09/02/2015

Leitura a lápis

Hoje o dia no trabalho foi pesado, cheio de responsabilidades. Depois do expediente, joguei pouco mais de duas horas de tênis, que relaxa e ajuda a saúde. Cheguei bem disposto para atualizar o blog.

No clube de leitura formado pelo pessoal de meu trabalho, a que me referi na postagem sobre Dois irmãos, surgiu uma discussão sobre grifar e anotar os livros. Já há algum tempo, esse assunto me surgiu como bom mote para uma postagem. Como o Palavra de Literatura é, lato sensu, um espaço da bibliofilia, cabem umas pinceladas sobre isso.


Eu, em meus primeiros anos de leitor, tive uma fase de veneração pelo livro como objeto. Nada de riscar, de anotar, de usar a orelha como marcador de página e, heresia das heresias, de abrir o coitado do folhoso como um caderno de arame, de forma que uma capa encostasse na outra. Meu pai, quando via uma traça saracotear para fora de um amontoado de papéis, xingava demais o coitado do bicho, o que sugere uma das fontes de meu zelo pelos livros. Creio que nunca cheguei a ser doentio nesse cuidado, mas sentia raiva de quem amassasse, dobrasse, riscasse, ou maculasse os de minha propriedade. Para preservar a amizade, era melhor nem emprestar.


Uma professora minha de português, posteriormente também patroa no curso dela e uma das principais incentivadoras, tanto pelo exemplo quanto pelo discurso, de minha paixão pelos livros, começou a quebrar o tratamento sacrossanto que eu dedicava a eles. Lembro que, certa vez, depois que eu lhe devolvi um exemplar emprestado, ela lamentou que eu não o tivesse grifado nem anotado, porque tinha curiosidade de saber o que chamara minha atenção naquela prosa. Era uma obra de Juan José Saer, escritor argentino, intitulada O enteado (recomendo!).

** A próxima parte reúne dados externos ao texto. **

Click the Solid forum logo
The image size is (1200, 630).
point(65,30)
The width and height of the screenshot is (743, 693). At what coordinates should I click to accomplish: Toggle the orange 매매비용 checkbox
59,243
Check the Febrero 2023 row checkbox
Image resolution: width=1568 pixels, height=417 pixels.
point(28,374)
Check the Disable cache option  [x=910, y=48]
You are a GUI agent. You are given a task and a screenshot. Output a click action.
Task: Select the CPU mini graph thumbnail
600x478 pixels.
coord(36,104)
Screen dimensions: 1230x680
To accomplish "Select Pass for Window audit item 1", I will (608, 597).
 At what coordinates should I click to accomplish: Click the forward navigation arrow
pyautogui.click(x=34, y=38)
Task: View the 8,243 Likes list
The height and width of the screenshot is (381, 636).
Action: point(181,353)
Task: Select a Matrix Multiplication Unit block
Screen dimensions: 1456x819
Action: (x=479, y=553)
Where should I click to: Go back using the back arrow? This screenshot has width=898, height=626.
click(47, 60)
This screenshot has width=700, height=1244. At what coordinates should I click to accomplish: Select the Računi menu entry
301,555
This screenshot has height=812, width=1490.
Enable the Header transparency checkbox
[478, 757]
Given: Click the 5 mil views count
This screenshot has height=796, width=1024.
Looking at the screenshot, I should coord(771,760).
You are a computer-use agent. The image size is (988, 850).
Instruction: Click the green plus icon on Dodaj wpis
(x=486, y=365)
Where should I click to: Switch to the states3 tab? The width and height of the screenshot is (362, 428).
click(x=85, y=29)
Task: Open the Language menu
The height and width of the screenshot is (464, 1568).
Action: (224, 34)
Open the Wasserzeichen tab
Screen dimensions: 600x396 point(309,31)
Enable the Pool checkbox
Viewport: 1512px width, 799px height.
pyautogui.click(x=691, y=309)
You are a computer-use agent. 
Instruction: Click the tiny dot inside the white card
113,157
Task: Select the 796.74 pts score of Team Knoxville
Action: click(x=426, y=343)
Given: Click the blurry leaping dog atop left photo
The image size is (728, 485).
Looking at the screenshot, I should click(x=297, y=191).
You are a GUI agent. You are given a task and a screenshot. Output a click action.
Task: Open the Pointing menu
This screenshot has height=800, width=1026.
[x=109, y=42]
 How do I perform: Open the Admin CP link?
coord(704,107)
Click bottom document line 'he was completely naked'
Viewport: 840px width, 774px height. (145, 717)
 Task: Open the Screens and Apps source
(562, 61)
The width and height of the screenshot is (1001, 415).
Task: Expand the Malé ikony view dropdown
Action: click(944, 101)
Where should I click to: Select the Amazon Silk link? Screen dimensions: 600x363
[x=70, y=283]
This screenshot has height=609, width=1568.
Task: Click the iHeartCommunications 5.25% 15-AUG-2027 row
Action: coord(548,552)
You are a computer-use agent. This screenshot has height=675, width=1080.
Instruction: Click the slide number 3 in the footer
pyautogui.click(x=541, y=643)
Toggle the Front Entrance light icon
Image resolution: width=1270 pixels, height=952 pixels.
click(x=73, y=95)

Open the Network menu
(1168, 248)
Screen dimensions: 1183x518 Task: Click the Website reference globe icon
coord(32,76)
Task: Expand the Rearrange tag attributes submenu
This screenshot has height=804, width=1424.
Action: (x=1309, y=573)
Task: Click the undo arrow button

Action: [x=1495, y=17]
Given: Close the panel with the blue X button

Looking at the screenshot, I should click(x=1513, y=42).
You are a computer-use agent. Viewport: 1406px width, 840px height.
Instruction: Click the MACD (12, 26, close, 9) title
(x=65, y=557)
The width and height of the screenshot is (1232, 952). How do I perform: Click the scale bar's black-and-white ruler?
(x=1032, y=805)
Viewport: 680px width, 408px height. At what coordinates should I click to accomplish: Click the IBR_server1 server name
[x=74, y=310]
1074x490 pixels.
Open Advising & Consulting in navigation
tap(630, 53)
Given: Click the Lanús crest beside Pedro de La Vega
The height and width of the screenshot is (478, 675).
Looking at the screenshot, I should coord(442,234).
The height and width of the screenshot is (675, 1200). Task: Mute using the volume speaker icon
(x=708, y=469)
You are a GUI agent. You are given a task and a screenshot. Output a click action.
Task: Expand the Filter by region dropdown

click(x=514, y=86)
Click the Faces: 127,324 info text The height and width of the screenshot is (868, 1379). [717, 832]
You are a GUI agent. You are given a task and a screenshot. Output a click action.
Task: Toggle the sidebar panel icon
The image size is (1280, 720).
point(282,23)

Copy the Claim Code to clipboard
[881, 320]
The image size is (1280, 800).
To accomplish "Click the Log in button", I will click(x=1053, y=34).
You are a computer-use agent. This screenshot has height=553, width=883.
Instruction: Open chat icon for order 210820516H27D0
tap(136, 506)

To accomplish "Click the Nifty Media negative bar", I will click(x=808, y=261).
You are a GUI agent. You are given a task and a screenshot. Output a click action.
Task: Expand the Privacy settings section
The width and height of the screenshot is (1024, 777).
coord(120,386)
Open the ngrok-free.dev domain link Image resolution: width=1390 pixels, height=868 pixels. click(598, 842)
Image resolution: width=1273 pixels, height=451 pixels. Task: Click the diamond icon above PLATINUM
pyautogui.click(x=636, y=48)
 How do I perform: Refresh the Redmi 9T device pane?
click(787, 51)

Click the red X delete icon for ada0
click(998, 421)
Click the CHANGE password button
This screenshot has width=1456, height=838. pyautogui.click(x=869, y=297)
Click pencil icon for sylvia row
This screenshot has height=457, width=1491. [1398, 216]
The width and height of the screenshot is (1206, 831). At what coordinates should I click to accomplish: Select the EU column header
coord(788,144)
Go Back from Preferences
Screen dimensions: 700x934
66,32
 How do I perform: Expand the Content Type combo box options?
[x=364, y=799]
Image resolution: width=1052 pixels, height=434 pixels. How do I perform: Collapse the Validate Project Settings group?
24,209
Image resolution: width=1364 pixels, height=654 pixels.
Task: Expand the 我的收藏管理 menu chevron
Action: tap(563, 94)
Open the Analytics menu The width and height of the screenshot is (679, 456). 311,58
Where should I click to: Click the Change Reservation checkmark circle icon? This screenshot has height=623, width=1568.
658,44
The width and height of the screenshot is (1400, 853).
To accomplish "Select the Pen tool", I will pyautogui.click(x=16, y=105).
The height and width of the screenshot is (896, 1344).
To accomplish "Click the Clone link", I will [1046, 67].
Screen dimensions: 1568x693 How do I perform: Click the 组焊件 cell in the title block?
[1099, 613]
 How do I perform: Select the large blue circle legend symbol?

Outro motivo para ter mudado minha reticência quanto aos grifos e às notas foi a leitura de Como se faz uma tese, de Umberto Eco. Meu exemplar ficou no Nordeste (eu moro em Brasília), mas, felizmente para mim e para vocês, encontrei com facilidade o trecho que me interessava mostrar-lhes. Depois de dar várias instruções sobre como e por que grifar, leia-se o que diz Umberto Eco sobre a intocabilidade dos livros, o que vai em português europeu, que foi o que achei:


"Os sublinhados personalizam o livro. Assinalam as pistas do nosso interesse. Permitem-nos voltar ao mesmo livro muito tempo depois, detectando imediatamente aquilo que nos havia interessado."


"Se o livro é vosso e não tem valor de antiguidade, não se deve hesitar em anotá-lo. Não deveis dar crédito àqueles que dizem que os livros são intocáveis. Os livros respeitam-se usando-os e não deixando-os quietos."




Depois desse conselho de um dos mais importantes pensadores vivos atualmente, relaxei. Não foi só questão de autoridade: ele convenceu-me. Parece-me que mais vale garantir o prazer e a utilidade de, ao passar em revista um livro lido, reencontrar-se com os momentos marcantes da leitura, do que deixá-lo intocado. Fiquei tão persuadido, que passei a grifar com caneta. Sublinhava, comentava, discordava, exclamava, tudo naquele azul Bic indelével de esferográfica comum. O resultado foi que minha inexperiência traduzia-se em alguma falta de critério, e, aos poucos, notei que, ao folhear títulos já lidos, discordava da relevância de certos destaques. Foi o caso, por exemplo, daquela minha edição da Odisseia publicada pela Cultrix, que viu quem leu a postagem sobre minha coleção de traduções dessa obra.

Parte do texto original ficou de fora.